* GOAL OF THE EXERCISE *
Find "Terms & Conditions (86, 767)" below and begin at its line; stop after the line with "Accepter et Continuer (133, 201)". Output those lines exactly, without pictures.

* DATASET RECORDS *
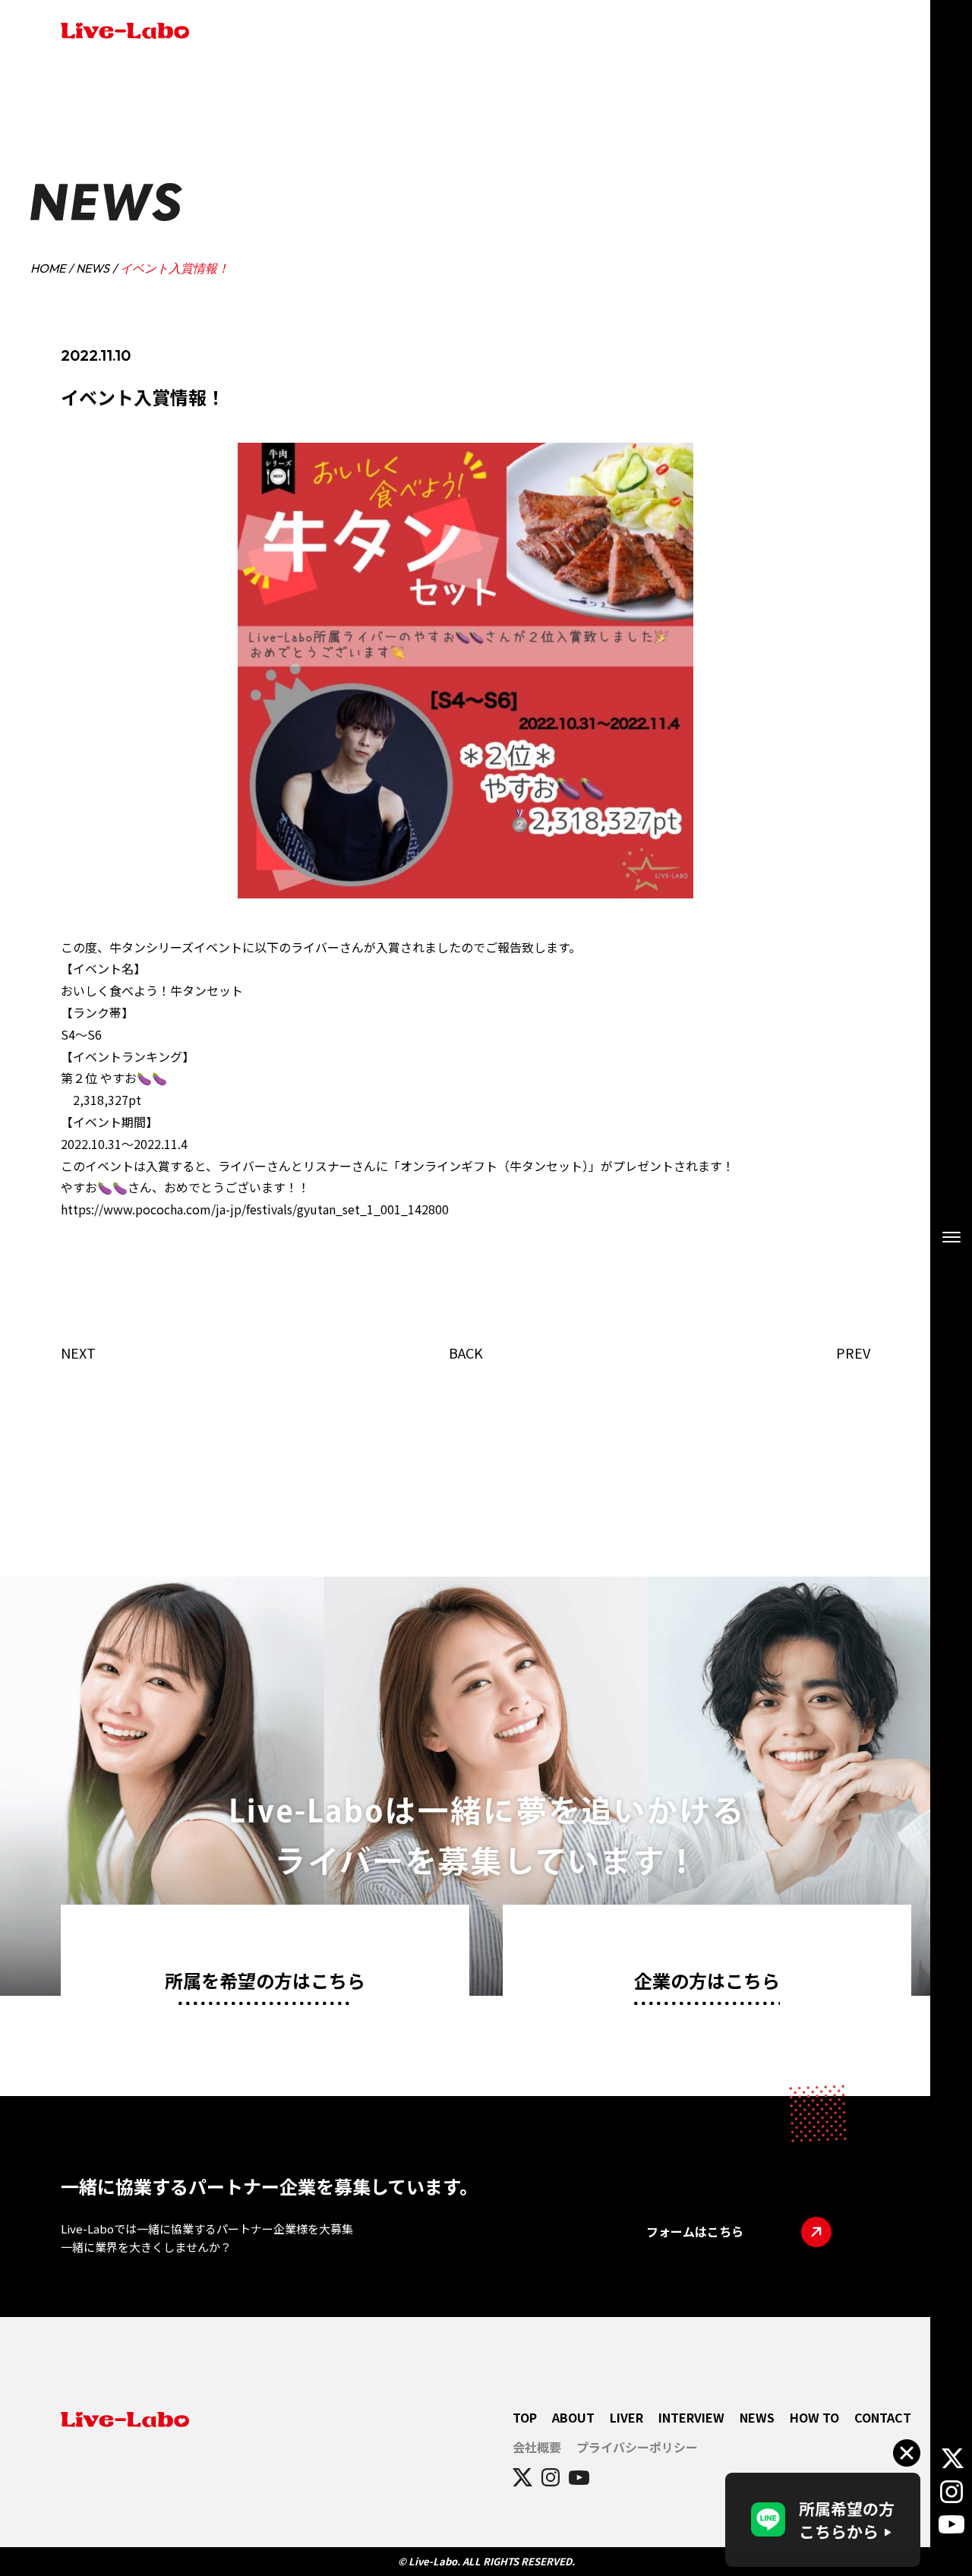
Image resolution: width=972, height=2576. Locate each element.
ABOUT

* * *

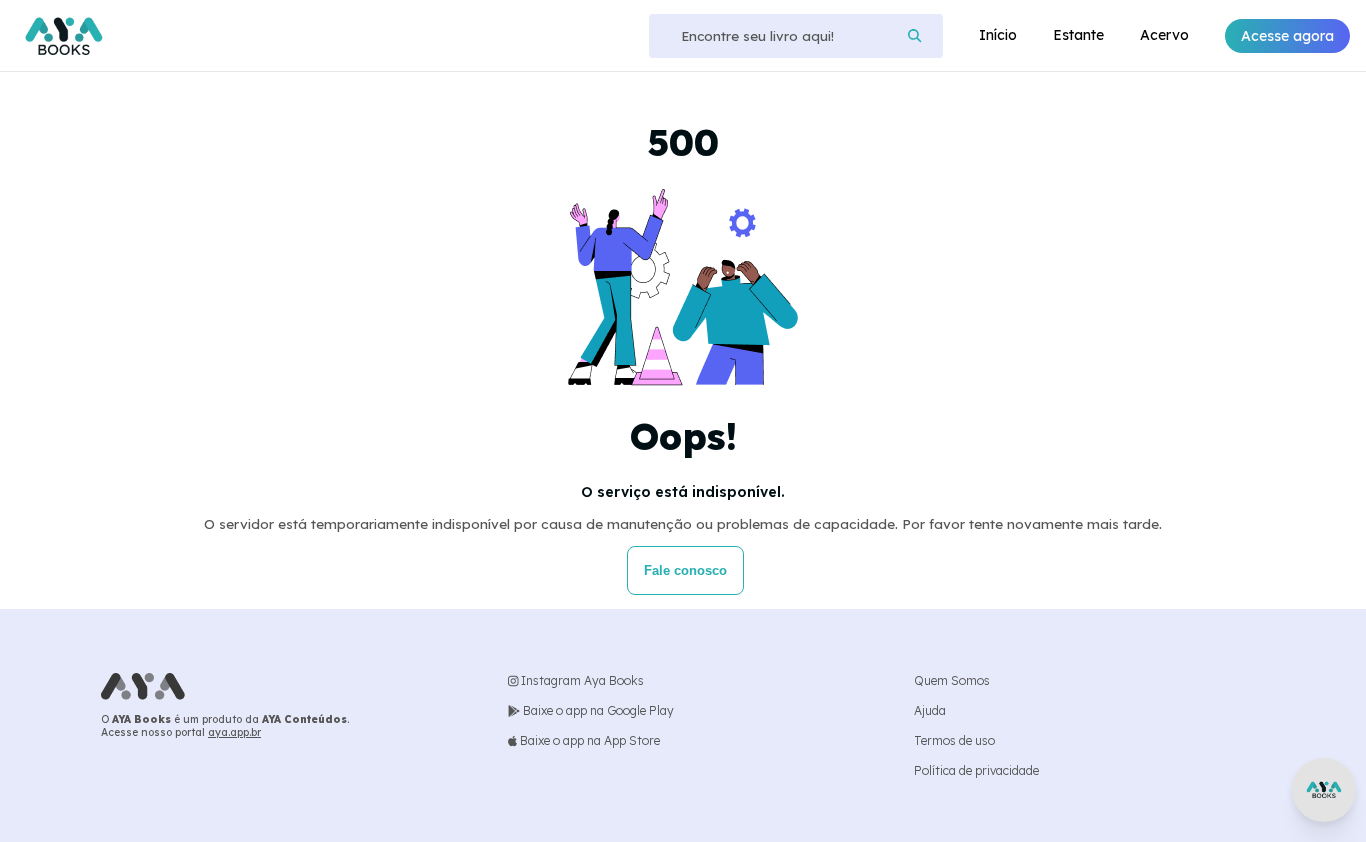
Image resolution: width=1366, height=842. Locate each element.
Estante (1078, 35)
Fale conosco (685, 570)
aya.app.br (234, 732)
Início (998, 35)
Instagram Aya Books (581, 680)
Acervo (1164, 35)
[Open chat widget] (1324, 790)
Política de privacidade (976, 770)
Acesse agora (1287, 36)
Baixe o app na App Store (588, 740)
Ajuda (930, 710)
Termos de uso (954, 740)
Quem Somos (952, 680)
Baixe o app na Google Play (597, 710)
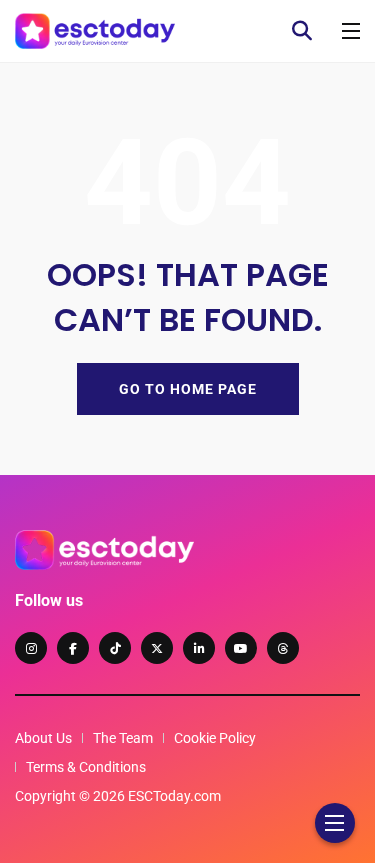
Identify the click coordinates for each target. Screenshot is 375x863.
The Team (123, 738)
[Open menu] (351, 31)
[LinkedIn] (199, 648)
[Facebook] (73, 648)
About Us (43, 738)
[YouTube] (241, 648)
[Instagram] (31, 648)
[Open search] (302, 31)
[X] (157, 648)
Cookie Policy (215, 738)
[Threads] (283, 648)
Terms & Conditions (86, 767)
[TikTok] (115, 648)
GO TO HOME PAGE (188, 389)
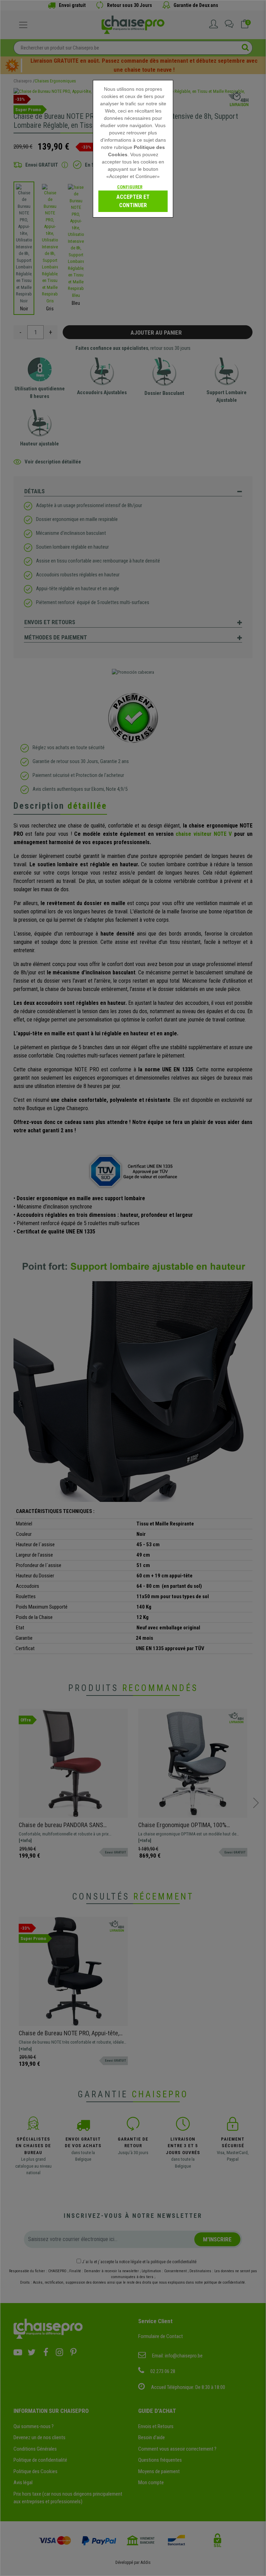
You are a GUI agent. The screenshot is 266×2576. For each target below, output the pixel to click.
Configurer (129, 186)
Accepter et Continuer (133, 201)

* YOUR SOLUTION *
Terms & Conditions (86, 767)
[TikTok] (115, 648)
GO TO HOME PAGE (188, 389)
You are a GUI agent. The screenshot is 266×2576. For each target below, output the pixel to click.
Configurer (129, 186)
Accepter et Continuer (133, 201)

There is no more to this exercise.